公開 : 2020.04.11 11:50

718ボクスターの新たなトップモデルは、フラット6が復活し、GT3由来のシャシー技術を導入。否が応でも期待は高まり、それは随所で叶えられたのですが、ボクスター流用のトランスミッションはいただけないものでした。

はじめに

ほぼ際限なしのアピールを生み出すレシピがある。シートはふたつのみで、車両重量は控えめに。エンジンは自然吸気で、後輪駆動。そうそう、もちろんトランスミッションは手動変速でなくては。

これら5つのどれも、ドライバーズカーの世界ではおおいに歓迎される要素だ。

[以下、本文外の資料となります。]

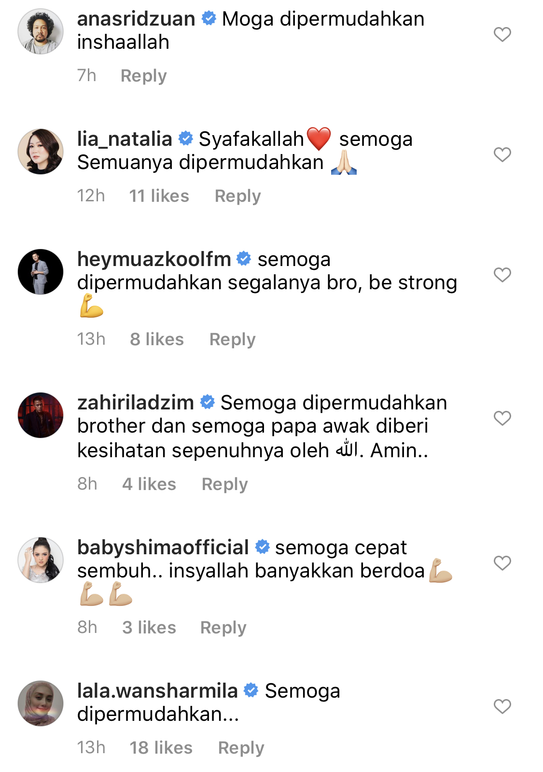Open anasridzuan's profile picture
Image resolution: width=543 pixels, height=772 pixels.
[x=41, y=31]
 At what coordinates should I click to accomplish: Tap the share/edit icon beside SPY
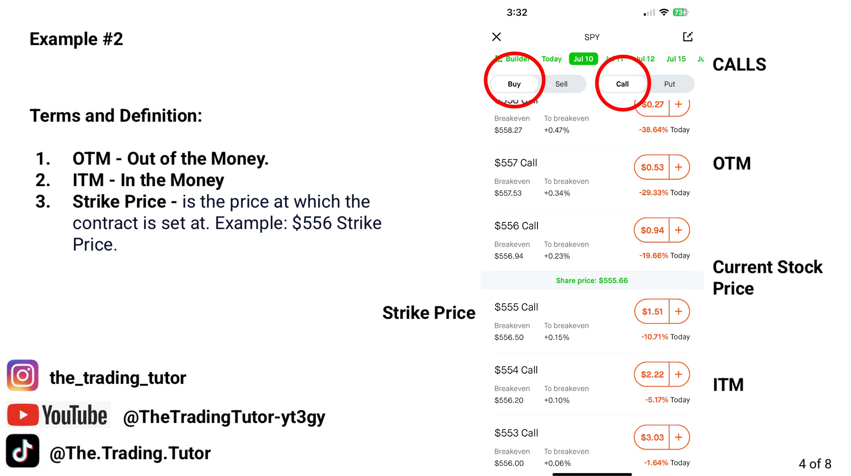click(x=687, y=37)
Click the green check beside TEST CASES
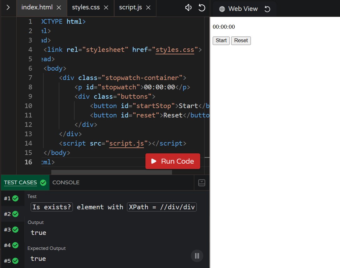Screen dimensions: 340x268 [43, 182]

ところが現状、そのうち3つでも兼ね備えるクルマを探すのさえ難しいのが実際だ。4つとなれば、絶望的なほど少ない。

今回のテスト物件は5つをすべて持ち合わせている。それを造り出したのがポルシェだと聞けば納得するかもしれない。しかし彼らは、この手のクルマを過去のものにするだろうと、少し前まで思われていた。

エミッション規制は強化されつづけている。しかも、市場リサーチでは、ほとんどのユーザーがデュアルクラッチ式自動変速機の便利さや素早いギアチェンジを求めているという結果が出ている。となれば、機を見るに敏なポルシェが、少なくとも自然吸気+MTをラインナップから外しても不思議ではないからだ。

状況の変化は突然だった。車名にGTの文字を戴くモデルのなかでも抜きん出た人気を誇る存在、911GT3からクラッチペダルを排除しただけでなく、718を名乗ることとなったボクスターとケイマンからは6気筒を取り上げ、それより味気ないフラット4ターボに差し替えたのだ。

ドライビングプレジャーを追求する歴史を紡いできたブランドとしては理解に苦しむ動きだけに、それはユーザーを困惑させた。それを受けてか、911GT3にはMT仕様が追加されることとなる。それに続いたのが、718系に搭載する自然吸気フラット6の新開発だ。

この新型ユニットを得て昨年夏に登場した718系の新顔が、スパイダー(ボクスターとは名乗らない)とケイマンGT4だ。いずれも、先に述べた5大元素が揃ったクルマだ。

世間の声に押し切られてか、この4.0Lノンターボの新型6気筒はもっと手頃なGTSグレードにも導入された。だが今回、その実力を確かめる連れ出したのはボクスターがベースの3代目スパイダーである。

コンセプトモデルのようなスタイリングとミドシップレイアウト、そして911GT3からの転用も多いシャシー。これは、現行ポルシェの中でも最高のロードカーとなりそうな予感を禁じえない。